After a brief stint in academe, he decided to follow the money-making path in his field of economics, advising business concerns and multiple institutions in the then forming European Union. Yes, he told me, Athens was his home, but so were Brussels , Berlin , Paris and other European capitals.

That get-together in Athens became the start of a true friendship, not just a rekindling of nostalgic memories. Now, three years and scores of e-mails later, he shows up this week at my doorstep, unannounced, bearing a large box and a smile. The box, he proclaims to be a gift that I should not open until his departure later in the week. And, as I raised my brow, he was quick to dispel any fear that the box might turn into a Trojan horse. Same old Stef: argumentative, gregarious, and always one-up in any game he wants you to play.

It would not be fair to characterize my friend as argumentative without a brief qualifier.
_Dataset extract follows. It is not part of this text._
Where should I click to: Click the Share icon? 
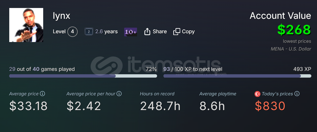147,32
During our collegial days, Stef was dubbed by peers and faculty alike as someone just beyond the obstinate stage, and his outbursts of inflexibility almost landed him a dismissal from the doctoral program. But at the end, any trace of pigheadedness was washed away by perseverance, and he was able to muster a dissertation committee that squeezed him a Ph.D.

Although Stef and I share a common interest in many subjects, on the fourth day since his arrival we seem to stay mono-topically focused. What I call “the unfolding of the Bush Doctrine,” he refers to, irreverently, as “Alexander’s Ragtime March,” with the American president representing a Pied Piper’s version of the great Macedonian general in his quest to build an empire.
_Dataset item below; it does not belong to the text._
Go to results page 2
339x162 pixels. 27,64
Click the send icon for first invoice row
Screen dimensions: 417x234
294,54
Stef’s take on the Iraq conflict may not be particularly unique or visionary, but you can rest assured that the conclusions he reaches are not drawn out willy-nilly, and for all the passion in him, there is clear thinking and thoroughness in the way he articulates his distaste for what is happening with American foreign policy and those he considers as its principal architects.

America has been hijacked, Stef contends, by a group of men mouthing the words to today’s Charlie McCarthy: George W., a man appropriately chosen with an evangelical Christian background to fight “the other” religious fundamentalists.

A serious student of American history, and culture, Stef sees “the American dream” not just as an economic platitude for the poor immigrant, but a state of hope that evokes much more than that. Opportunity , yes, but with all the right pillars upon which to rest, such as basic freedoms, chance to receive redress, and lack of an abusive government.

The American dream is not, as Stef sees it, just an opportunity to attain wealth and power, but one in which to reach one’s potential, social and economic. And to do so in an environment of trust for the institutions that rule America . “If the most important institution, government, fails you by lying or deceit,” says Stef, “the dream ceases to exist and makes room for a possible nightmare.” To Stef, Bush’s America cannot engender that American dream. What’s more, Americans’ willingness to accept such ill-founded leadership under the disguise of patriotism is, to him, surrendering consent.

My friend’s views of American foreign policy, and its efficacy, echo those of most people that I know outside of the United States . In fact, most is a benign way of saying “just about all.” Where Stef differs markedly from the others, is in the way they each characterize the president.

To most non-Americans with whom I constantly exchange observations; Bush’s image comes close to that of an inarticulate rube with little sense of purpose, and no sense of history. They view him as a sad commentary to who can be elected to such a high office in America . When they hear of Bush being referred to as “the leader of the free world,” they cannot help but smirk and have a good laugh. At best, they place him in the last quartile (in knowledge, political composure and intellect) among the heads of state that comprise our approximate 200-nation world.

Stef does not quite see Bush the same way. His concern has less to do with any lack of attributes and more with what he sees behind the president’s jovial, backslapping ways. And what he sees is a somewhat fanatical, mean-spirited person towards those who won’t let him get his way. Too harsh an assessment, I do believe, and I tell him that.

Right now I am staring at the unopened box that my Greek friend has brought me, and wander what may be in there. I will know in two more days!